The bulletin concludes that no single factor is dispositive, and instructs investigators to weigh all factors when determining whether an employment relationship between the assigning agency and the caregiver exists.

In addition to signaling how the DOL will assess this question when called upon to do so, there is little doubt that attorneys seeking to establish an employer-employee relationship, as well as those defending against such claims, will cite to this bulletin in court papers. It remains to be seen if and to what extent courts will follow the DOL’s guidance.

Then, a few weeks later, the New York State Unemployment Insurance Appeal Board waded into the fray, granting unemployment benefits to three former Uber drivers. (Perhaps not surprisingly, the New York Taxi Workers Alliance is a named party to the appeal.) In doing so, the board found that “credible evidence establishes that Uber exercises sufficient supervision, direction or control over the three claimants and other similarly situated [d]rivers.” That evidence included, (1) Uber’s control over acceptable and unacceptable vehicles, as well as Uber’s partnerships with outfits that lease acceptable vehicles to Uber drivers; (2) Uber’s onboarding process, “which includes taking Uber’s map test to gauge knowledge of the roads of New York City”; (3) providing prospective drivers with an onboarding video that Uber indicated was “essential information” for drivers, as well as a “Welcome to Uber” handbook; (4) an Uber “CODE OF CONDUCT” issued to drivers; (5) Uber’s unilateral setting of fares; (6) Uber’s requirement that drivers immediately notify Uber of an accident, and Uber’s practice of deactivating the driver until it receives proof that the car has been repaired (or that the driver is using another “acceptable” vehicle); and (7) the ability for passengers to rate drivers, and evidence of Uber’s using those ratings to “monitor [d]rivers’ performance, including suspending or terminating their relationship.” The board found this last factor — Uber’s rating system — to be a significant point in its decision.

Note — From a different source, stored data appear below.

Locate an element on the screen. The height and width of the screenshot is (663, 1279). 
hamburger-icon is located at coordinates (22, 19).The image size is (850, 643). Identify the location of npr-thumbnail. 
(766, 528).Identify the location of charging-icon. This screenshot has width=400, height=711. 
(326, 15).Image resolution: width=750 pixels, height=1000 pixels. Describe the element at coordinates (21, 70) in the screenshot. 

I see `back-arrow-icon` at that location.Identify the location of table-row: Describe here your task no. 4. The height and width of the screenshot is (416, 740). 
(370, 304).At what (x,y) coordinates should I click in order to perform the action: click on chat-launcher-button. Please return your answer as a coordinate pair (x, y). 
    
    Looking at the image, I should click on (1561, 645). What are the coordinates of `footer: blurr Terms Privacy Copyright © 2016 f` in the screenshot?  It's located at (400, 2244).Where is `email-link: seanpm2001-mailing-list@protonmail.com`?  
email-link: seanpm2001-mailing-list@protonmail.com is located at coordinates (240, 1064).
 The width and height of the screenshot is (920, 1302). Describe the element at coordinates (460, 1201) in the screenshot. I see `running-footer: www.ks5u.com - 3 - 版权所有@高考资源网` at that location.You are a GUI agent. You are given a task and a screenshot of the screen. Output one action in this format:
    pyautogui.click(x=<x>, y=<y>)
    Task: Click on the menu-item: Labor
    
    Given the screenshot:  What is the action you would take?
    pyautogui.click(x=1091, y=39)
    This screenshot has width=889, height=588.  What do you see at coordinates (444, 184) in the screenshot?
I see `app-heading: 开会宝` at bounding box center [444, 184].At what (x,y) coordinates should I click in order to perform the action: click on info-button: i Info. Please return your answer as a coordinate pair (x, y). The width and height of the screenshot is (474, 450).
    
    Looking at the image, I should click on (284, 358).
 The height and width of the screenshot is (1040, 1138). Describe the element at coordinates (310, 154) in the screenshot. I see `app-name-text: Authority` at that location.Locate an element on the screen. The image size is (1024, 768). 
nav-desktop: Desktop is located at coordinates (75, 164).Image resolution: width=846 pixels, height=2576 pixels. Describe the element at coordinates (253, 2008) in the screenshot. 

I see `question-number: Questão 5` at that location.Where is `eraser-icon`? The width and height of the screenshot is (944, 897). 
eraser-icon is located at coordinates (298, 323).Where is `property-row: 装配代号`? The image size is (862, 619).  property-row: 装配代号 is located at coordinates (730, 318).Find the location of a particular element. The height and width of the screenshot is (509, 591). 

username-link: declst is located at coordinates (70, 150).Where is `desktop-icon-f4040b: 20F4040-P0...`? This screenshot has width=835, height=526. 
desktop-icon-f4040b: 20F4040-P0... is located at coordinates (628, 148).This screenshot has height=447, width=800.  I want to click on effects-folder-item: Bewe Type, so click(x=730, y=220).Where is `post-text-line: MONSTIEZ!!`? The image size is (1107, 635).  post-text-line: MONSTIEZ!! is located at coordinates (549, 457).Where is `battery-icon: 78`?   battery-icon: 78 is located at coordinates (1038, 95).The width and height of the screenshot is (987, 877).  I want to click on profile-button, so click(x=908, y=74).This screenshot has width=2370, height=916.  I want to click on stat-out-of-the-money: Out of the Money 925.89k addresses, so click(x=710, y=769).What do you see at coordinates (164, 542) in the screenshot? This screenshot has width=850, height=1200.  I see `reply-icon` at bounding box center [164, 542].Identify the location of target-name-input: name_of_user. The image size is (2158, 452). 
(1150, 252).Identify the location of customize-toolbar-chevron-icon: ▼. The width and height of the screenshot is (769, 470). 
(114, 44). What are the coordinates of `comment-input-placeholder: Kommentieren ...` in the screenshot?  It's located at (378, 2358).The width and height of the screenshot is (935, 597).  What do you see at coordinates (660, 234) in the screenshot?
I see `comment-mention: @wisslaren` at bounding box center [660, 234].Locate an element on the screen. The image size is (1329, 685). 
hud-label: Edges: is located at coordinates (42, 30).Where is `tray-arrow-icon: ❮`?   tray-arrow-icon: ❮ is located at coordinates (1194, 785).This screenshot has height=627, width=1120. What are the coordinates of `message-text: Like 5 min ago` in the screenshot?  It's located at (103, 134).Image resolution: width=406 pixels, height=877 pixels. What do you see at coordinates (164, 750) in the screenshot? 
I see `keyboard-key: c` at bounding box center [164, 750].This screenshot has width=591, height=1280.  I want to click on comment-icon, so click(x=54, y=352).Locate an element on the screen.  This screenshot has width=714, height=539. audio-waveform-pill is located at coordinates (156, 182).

In short, the board found Uber’s business model to be “similar in many respects to other more traditional car service companies,” adding, “[h]ere, the technology merely replaces much of the duties of an employee-dispatcher to dispatch a trip request solely to the nearest driver who may accept the dispatched assignment.” And, as did the DOL, the board took the time to remind us all that “written agreements characterizing drivers as independent contractors are not dispositive of employer-employee relationships, but merely just one of many factors to be considered.”


While the DOL’s bulletin and the New York State Unemployment Insurance Appeal Board’s decision are of limited, if any, precedential value in the court system, companies would be well advised to keep in mind the factors outlined in both. In the DOL bulletin, the main focus was the extent to which the registry dispatching a home health caregiver exerts more than minimal control over the hiring process, as well as control over the caregiver’s post-hire activities. As for the New York State Unemployment Insurance Appeal Board, the main factors considered focused more on the onboarding process. Having said that, both agencies pointed to the factors of (1) who sets the pay (for caregivers) and the fare (for Uber drivers), and (2) whether the company undertakes to rate/evaluate/ or discipline the caregiver or driver, as key factors in determining whether an employer-employee relationship exists.

Image and quality control are central concern to any business. Companies that provide manpower to clients or match up service providers with customers should seriously consider the factors set forth in the DOL’s bulletin and the New York State Unemployment Insurance Appeal Board’s decision when making policies that could, in the end, turn independent contractors into employees.